In Cæsar’s second and longer invasion in the next year (54 B.C.), when his 28 many-oared triremes and 560 transports, in all 800, poured on the same Kentish coast 21,000 legionaries and 2,000 cavalry, there is little doubt that his strong foot left its imprint near that cluster of stockaded huts (more resembling a New Zealand pah than a modern English town) perhaps already called London—Llyn-don, the “town on the lake.”
After a battle at Challock Wood, Cæsar and his men crossed the Thames, as is supposed, at Coway Stakes, an ancient ford a little above Walton and below Weybridge.
Cassivellaunus, King of Hertfordshire and Middlesex, had just slain in war Immanuent, King of Essex, and had driven out his son Mandubert. The Trinobantes, Mandubert’s subjects, joined the Roman spearmen against the 4,000 scythed chariots of Cassivellaunus and the Catyeuchlani.
Straight as the flight of an arrow was Cæsar’s march upon the capital of Cassivellaunus, a city the barbaric name of which he either forgot or disregarded, but which he merely says was “protected by woods and marshes.”
This place north of the Thames has usually been thought to be Verulamium (St. Alban’s); but it was far more likely London, as the Cassi, whose capital Verulamium was, were among the traitorous tribes who joined Cæsar against their oppressor Cassivellaunus. Moreover, Cæsar’s brief descri
ption of the spot perfectly applies to Roman London, for ages protected on the north by a vast forest, full of deer and wild boars, and which, even as late as the reign of Henry II, covered a great region, and has now shrunk into the not very wild districts of St. John’s Wood and Caen Wood.
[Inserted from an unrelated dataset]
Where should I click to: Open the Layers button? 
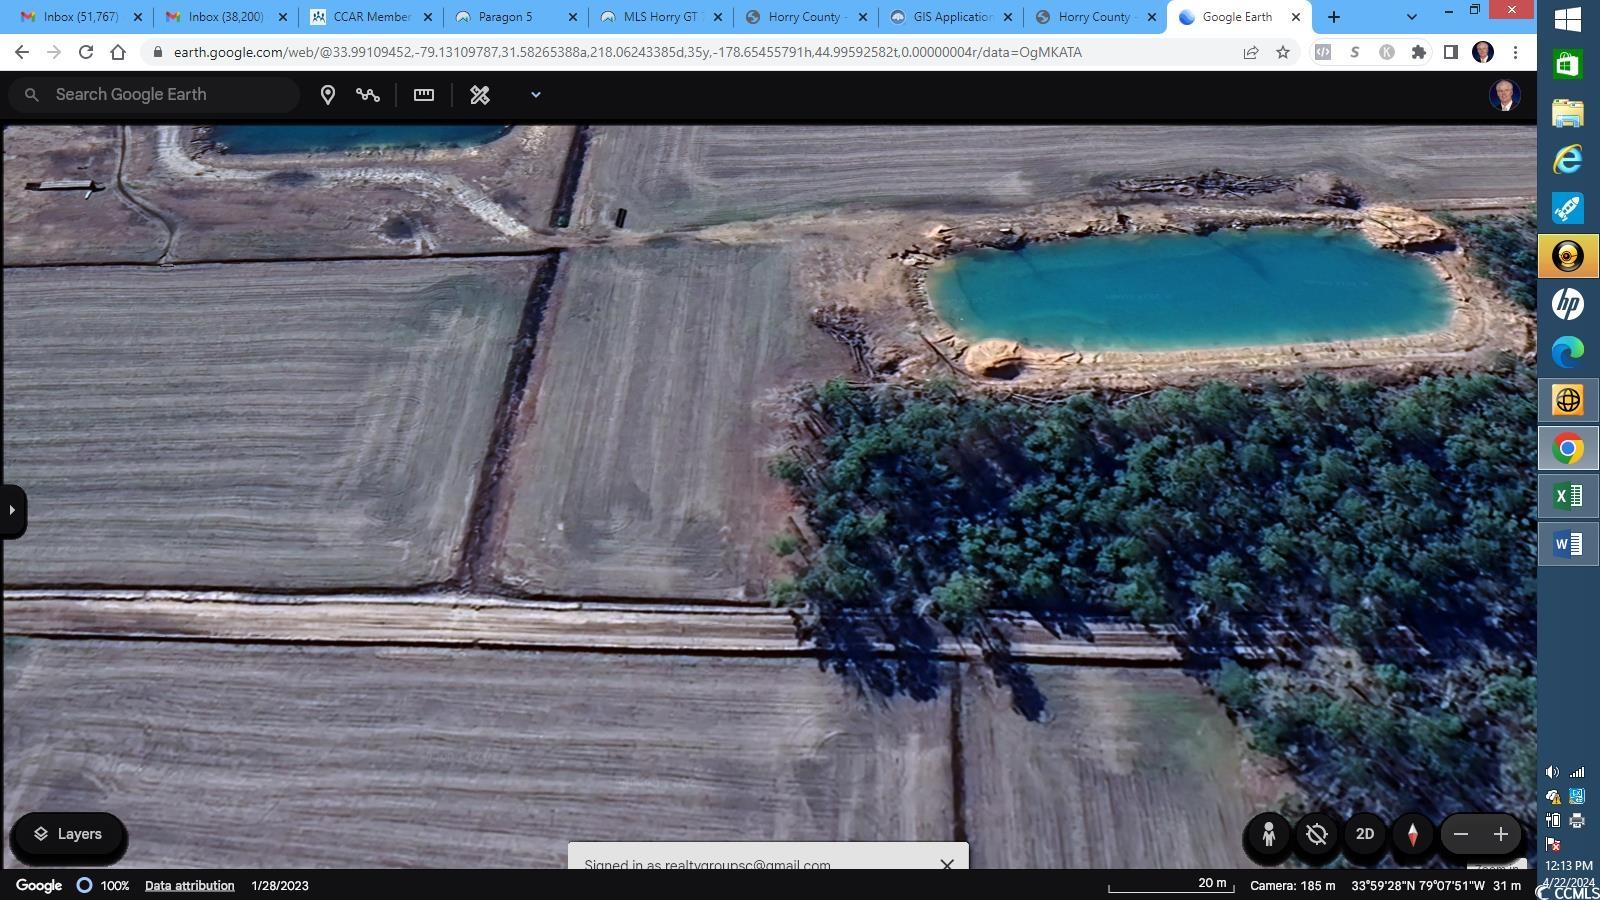68,834
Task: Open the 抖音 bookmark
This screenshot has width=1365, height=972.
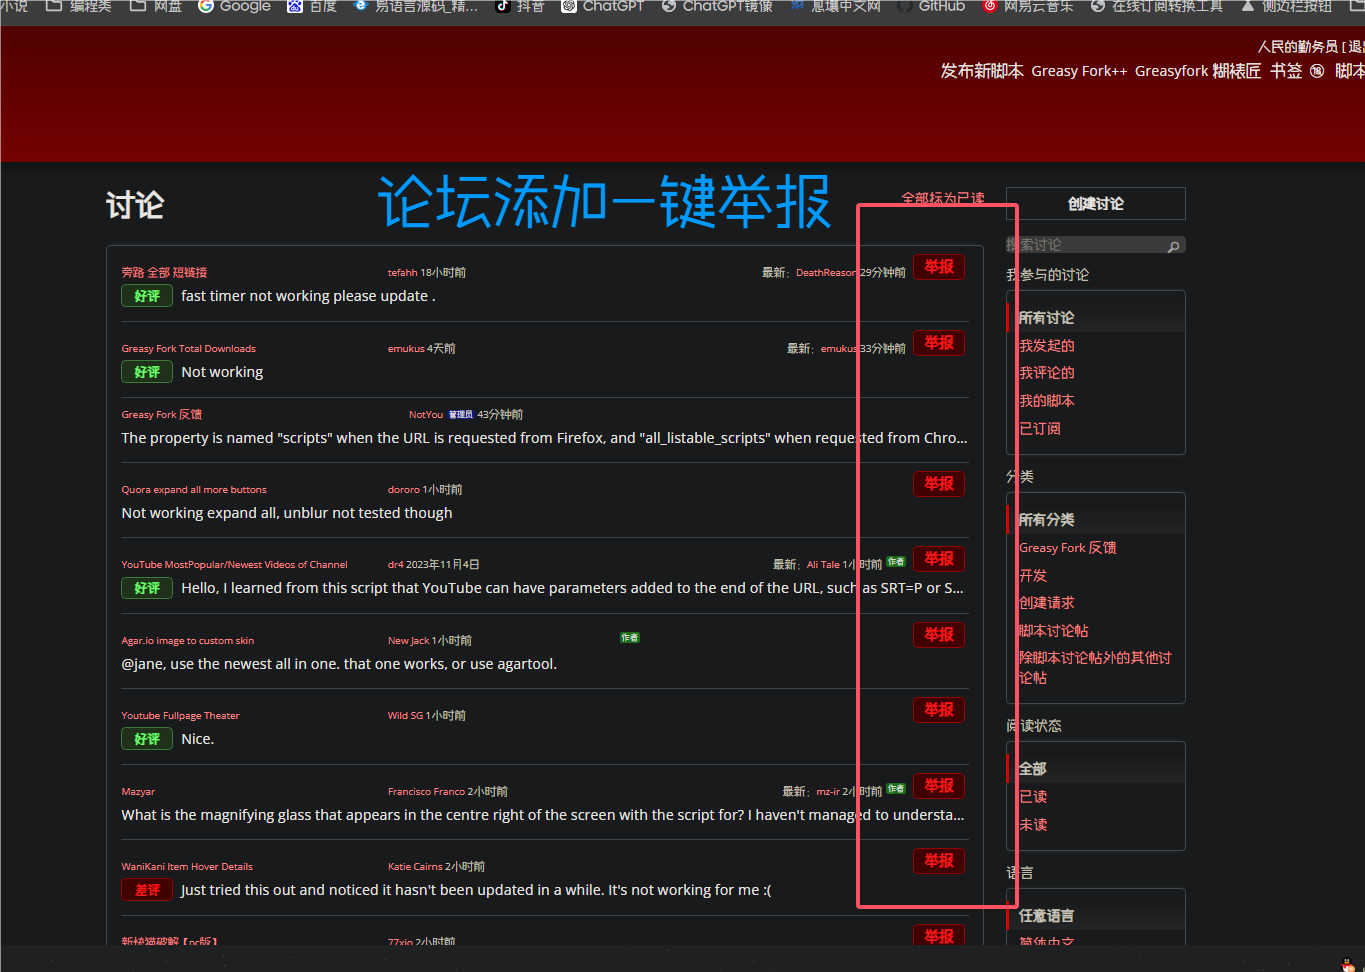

On the north the town found a natural moat in the broad fens of Moorfields, Finsbury, and Houndsditch, while on the south ran the Fleet and the Old Bourne. Indeed, according to Stukeley, Cæsar, marching from Staines to London, encamped on the site of Old St. Pancras Church, round which edifice Stukeley found evident traces of a great Prætorian camp.
However, whether Cassivellaunus, the King of Middlesex and Hertfordshire, had his capital at London or St. Alban’s, this much at least is certain, that the legionaries carried their eagles swiftly over his stockades of earth and fallen trees, drove off the blue-stained warriors, and swept off the half-wild cattle kept by the Britons.
Shortly after, Cæsar returned to Gaul, having heard while in Britain of the death of his favourite daughter Julia, the wife of Pompey, his great rival. His camp at Richborough or Sandwich was far distant, the dreaded equinoctial gales were at hand, and Gaul, he knew, might at any moment of his absence start into a flame. His inglorious campaign had lasted just four and a half months—his first had been far shorter.
As Cæsar himself wrote to Cicero, our rude island was defended by stupendous rocks, there was not a scrap of the gold that had been reported, and the only prospect of booty was in slaves, from whom there could be expected neither “skill in letters nor in music.”
In sober truth, all Cæsar had won from the people of Kent and Hertfordshire had been blows and buffets, for there were men in Britain even then. The prowess of the British charioteers became a standing joke in Rome against the soldiers of Cæsar. Horace and Tibullus both speak of the Briton as unconquered. The steel bow the strong Roman hand had for a moment bent, quickly relapsed to its old shape the moment Cæsar, mounting his tall galley, turned his eyes towards Gaul.